> _Given task 1_
In the Lean Startup notes, what is the steering wheel for making constant adjustments called?
> _Given task 2_
Output the part of the Lean Startup notes from "Tiny errors –>" up to and including "to catastrophic outcomes.", copied word for word.

> _Excerpt_
.....

Lean Startup

date Dec 11, 2011
authors Eris Reis
reading time 15 mins
business
technology
innovation

Sections of entrepreneurship

A comprehensive theory of entrepreneurship should address all the functions of an early-stage venture: vision and concept, product development, marketing and sales, scaling up, partnerships and distribution, and structure and organizational design.

New look

In other words, the Lean Startup is a new way of looking at the development of innovative new products that emphasizes fast iteration and customer insight, a huge vision, and great ambition, all at the same time.

Tiny errors –> Catastrophe

Unfortunately, too many startup business plans look more like they are planning to launch a rocket ship than drive a car. They prescribe the steps to take and the results to expect in excruciating detail, and as in planning to launch a rocket, they are set up in such a way that even tiny errors in assumptions can lead to catastrophic outcomes.

Constant iterations

you can make constant adjustments with a steering wheel called the Build-Measure-Learn feedback loop.

.....

> _Dataset section_
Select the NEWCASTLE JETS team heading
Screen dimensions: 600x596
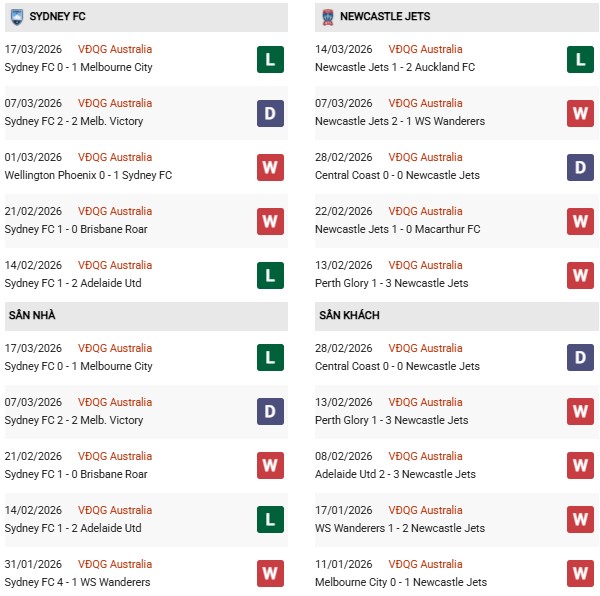click(x=386, y=17)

.....

> _Task answer 1_
The Build-Measure-Learn feedback loop.

> _Task answer 2_
Tiny errors –> Catastrophe

Unfortunately, too many startup business plans look more like they are planning to launch a rocket ship than drive a car. They prescribe the steps to take and the results to expect in excruciating detail, and as in planning to launch a rocket, they are set up in such a way that even tiny errors in assumptions can lead to catastrophic outcomes.